Problem description — Copy the passage of the upside-down diskette story below word for word, from "The analyst and" up to and including "disk upside down.".

Page extract —

My name is Bob!!!!, I am a system administrator, but at times, when I'm feeling benevolent, I assist technically challenged users. I was speaking with one of the network analysts while enjoying a cup of latte, when a woman from the Health Services department frantically rushed over to us. We told her to call the help desk, which is what she is supposed to do first, and then her problem would probably be assigned to one of us. She couldn't wait, though, you know that scenario. She needed to copy a document to a disk immediately, but her disk drive was "broken." She was flailing her arms with the diskette in her hand saying, "I keep trying to put the diskette in, but it won't go in. The disk drive is broken!"

The analyst and I looked at each other, then followed her to her computer. We stood next to her as she repeated her story. At the same time, she was unsuccessfully attempting to shove her diskette into the drive . . . with the disk upside down.

I told her that there wasn't anything wrong with her drive. I said her computer was upside down.

Dataset extract —
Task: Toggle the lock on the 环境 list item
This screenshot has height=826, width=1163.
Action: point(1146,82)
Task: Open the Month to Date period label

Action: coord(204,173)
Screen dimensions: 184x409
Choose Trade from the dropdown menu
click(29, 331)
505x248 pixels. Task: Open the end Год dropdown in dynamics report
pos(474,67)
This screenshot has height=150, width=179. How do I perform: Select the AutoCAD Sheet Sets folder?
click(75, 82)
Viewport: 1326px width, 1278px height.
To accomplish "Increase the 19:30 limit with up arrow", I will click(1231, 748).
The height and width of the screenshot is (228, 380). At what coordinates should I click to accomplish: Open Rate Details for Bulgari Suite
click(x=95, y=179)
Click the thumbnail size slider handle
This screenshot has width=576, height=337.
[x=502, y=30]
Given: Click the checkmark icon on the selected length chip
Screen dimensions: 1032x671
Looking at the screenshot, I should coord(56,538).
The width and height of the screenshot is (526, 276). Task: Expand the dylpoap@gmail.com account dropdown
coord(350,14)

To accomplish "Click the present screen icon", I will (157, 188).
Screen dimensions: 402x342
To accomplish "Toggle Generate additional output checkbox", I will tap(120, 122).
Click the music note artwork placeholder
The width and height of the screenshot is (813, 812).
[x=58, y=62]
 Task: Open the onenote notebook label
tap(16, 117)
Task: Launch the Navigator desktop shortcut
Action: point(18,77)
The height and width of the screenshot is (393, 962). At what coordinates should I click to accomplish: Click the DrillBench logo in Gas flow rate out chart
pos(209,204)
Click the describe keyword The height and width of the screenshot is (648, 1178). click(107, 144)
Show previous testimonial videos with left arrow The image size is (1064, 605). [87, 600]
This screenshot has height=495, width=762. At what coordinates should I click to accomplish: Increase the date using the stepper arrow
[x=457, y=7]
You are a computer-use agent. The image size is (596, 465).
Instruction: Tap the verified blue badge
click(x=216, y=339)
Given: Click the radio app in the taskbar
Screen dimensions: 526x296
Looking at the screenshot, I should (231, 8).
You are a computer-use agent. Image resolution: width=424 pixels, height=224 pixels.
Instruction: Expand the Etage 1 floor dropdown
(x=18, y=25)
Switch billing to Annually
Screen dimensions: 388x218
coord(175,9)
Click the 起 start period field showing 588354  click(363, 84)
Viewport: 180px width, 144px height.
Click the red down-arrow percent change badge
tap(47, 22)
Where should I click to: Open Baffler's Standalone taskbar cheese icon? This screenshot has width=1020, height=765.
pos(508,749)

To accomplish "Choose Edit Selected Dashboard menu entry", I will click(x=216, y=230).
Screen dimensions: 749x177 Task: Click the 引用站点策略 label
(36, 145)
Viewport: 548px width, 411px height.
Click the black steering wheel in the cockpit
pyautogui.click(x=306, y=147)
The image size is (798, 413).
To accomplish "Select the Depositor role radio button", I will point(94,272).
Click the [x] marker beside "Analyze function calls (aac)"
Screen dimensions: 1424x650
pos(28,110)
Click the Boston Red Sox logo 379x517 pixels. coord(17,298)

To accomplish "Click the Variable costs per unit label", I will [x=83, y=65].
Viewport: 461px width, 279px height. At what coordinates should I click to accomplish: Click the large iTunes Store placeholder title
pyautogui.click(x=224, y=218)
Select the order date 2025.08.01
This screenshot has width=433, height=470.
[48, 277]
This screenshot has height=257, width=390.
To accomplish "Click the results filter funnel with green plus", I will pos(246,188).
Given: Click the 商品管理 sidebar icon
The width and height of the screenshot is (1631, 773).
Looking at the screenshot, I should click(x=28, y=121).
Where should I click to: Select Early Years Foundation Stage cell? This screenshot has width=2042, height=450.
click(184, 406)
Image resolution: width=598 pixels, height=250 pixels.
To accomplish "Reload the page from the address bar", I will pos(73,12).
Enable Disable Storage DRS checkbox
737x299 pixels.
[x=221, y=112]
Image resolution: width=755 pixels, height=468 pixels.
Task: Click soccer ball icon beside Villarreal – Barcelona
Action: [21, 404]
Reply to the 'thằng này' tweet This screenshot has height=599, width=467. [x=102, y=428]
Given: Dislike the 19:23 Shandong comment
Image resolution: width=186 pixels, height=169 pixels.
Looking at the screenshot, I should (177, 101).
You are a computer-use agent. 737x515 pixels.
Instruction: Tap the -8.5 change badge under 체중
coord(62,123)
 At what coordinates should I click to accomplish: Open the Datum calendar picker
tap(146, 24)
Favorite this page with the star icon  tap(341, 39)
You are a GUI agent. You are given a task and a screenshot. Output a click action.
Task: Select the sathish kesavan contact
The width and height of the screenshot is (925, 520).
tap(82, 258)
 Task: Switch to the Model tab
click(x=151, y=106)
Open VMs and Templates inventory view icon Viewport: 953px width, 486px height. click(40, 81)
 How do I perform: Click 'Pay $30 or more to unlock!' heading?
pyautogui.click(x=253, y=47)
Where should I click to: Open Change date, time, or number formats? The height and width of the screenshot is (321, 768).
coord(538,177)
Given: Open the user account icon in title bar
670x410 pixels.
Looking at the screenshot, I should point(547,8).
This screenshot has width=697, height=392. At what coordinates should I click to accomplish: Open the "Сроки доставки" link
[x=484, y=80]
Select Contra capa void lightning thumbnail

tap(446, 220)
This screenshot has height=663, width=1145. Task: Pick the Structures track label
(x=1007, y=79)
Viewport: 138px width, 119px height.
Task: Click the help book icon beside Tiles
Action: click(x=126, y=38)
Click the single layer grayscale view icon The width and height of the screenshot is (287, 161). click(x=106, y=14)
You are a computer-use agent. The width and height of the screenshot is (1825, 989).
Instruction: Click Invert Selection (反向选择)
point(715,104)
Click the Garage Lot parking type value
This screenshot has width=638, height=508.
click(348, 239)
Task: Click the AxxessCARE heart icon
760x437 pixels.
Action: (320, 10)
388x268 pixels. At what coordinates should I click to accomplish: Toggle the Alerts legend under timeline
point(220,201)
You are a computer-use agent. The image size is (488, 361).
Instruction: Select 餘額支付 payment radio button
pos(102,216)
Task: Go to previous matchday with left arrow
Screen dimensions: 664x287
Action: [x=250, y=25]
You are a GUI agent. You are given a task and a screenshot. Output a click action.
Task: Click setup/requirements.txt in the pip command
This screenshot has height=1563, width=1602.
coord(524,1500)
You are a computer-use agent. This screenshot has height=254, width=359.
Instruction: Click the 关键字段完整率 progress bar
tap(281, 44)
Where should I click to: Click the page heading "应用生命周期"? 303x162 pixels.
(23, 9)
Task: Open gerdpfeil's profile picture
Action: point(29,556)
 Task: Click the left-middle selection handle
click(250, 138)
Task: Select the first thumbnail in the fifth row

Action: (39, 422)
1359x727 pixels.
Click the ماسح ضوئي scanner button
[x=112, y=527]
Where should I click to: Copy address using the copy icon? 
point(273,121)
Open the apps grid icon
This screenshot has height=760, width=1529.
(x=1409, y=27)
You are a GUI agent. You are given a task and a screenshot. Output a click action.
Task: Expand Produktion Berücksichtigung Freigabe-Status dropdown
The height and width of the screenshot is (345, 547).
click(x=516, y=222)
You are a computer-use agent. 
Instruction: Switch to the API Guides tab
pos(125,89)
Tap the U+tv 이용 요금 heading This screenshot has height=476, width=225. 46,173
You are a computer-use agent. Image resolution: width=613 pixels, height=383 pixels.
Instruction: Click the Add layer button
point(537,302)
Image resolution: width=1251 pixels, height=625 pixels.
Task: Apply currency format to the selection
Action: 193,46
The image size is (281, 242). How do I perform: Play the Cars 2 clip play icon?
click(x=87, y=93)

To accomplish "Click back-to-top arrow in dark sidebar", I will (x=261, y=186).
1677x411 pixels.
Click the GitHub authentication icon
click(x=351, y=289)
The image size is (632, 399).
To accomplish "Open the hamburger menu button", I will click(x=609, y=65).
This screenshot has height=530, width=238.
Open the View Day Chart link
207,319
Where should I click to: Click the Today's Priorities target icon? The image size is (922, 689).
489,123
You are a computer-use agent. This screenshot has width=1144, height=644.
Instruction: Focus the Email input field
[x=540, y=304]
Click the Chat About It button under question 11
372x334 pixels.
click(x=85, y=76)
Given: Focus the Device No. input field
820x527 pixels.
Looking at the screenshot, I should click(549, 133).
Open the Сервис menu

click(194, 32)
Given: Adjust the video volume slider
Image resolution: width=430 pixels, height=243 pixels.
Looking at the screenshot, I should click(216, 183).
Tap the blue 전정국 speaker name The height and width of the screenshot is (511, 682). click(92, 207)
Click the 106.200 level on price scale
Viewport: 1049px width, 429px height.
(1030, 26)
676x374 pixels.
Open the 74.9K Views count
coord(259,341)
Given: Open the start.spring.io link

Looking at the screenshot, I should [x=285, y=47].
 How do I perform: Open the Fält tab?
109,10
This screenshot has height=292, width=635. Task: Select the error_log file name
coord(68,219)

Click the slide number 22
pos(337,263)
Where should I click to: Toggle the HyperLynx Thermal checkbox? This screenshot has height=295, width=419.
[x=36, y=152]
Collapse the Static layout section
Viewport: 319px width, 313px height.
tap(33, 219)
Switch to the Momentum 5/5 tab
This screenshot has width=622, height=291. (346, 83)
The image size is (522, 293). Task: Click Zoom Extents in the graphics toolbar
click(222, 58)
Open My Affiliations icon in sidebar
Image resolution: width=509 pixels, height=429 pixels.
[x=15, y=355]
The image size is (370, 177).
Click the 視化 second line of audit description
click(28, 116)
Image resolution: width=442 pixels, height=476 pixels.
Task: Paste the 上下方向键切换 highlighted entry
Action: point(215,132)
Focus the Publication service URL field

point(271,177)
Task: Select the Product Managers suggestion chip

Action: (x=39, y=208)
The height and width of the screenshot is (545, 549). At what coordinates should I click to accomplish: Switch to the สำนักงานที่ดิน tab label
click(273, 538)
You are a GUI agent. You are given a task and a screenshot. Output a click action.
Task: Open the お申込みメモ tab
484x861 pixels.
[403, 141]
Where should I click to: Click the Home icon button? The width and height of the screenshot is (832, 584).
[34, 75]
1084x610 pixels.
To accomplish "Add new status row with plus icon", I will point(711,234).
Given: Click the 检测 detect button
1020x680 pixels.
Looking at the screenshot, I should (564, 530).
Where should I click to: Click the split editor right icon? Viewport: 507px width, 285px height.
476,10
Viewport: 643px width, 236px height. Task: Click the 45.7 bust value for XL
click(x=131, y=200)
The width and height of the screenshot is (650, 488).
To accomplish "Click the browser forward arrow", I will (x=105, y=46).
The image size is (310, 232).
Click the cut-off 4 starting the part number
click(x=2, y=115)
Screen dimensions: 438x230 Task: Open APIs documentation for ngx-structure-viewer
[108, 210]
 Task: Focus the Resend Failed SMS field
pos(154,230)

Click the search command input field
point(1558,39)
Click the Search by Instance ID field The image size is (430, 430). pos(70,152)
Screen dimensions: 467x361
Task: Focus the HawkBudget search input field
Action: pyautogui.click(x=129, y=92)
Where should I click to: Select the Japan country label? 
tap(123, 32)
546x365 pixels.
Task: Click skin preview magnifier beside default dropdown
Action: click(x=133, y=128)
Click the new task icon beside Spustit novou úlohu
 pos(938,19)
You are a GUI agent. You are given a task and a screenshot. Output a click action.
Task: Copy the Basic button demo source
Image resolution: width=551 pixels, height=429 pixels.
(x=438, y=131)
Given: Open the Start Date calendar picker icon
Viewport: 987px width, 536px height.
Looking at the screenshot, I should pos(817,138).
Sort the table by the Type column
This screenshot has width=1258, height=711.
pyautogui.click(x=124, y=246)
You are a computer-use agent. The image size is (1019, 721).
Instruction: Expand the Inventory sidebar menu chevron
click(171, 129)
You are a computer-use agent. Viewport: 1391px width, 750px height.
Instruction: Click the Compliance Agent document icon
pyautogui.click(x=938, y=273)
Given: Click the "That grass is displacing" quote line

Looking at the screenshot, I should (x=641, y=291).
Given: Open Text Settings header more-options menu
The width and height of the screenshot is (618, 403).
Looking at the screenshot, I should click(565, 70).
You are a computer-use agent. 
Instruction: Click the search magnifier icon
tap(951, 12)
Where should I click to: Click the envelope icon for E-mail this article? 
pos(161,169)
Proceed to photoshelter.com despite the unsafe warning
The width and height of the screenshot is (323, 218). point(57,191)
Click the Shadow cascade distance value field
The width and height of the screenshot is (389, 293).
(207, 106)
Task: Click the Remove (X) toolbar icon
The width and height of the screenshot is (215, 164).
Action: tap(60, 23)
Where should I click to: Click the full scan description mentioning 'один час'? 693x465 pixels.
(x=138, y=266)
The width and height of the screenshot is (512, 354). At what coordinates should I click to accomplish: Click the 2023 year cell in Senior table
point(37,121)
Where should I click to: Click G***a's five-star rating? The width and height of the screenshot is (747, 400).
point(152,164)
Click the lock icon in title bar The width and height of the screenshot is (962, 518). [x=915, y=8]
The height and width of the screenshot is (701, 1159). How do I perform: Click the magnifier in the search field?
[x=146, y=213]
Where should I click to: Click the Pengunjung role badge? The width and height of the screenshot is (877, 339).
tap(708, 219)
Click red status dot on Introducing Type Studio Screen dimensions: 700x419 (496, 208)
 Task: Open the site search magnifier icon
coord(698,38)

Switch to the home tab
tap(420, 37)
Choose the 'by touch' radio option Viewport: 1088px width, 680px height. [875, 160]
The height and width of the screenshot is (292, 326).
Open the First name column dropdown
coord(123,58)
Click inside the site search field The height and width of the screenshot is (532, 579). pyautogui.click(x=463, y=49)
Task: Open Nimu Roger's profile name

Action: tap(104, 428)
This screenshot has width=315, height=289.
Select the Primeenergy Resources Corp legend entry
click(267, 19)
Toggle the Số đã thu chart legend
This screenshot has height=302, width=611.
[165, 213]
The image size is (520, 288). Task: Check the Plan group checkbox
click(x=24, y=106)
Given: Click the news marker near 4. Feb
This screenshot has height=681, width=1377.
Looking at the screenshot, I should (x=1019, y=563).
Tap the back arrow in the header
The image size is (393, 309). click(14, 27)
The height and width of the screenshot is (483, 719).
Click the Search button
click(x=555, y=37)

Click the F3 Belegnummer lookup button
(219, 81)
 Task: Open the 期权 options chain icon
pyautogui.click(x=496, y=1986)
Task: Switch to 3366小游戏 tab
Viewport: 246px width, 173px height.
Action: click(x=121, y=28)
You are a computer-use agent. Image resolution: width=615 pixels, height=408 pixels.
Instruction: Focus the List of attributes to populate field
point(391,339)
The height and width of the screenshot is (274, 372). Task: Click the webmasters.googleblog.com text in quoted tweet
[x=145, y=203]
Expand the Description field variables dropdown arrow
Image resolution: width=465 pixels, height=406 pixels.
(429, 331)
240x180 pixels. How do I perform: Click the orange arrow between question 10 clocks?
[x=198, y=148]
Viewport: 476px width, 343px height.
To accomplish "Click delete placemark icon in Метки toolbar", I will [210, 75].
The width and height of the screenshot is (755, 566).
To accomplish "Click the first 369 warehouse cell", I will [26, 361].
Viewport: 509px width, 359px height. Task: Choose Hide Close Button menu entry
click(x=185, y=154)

Solution —
The analyst and I looked at each other, then followed her to her computer. We stood next to her as she repeated her story. At the same time, she was unsuccessfully attempting to shove her diskette into the drive . . . with the disk upside down.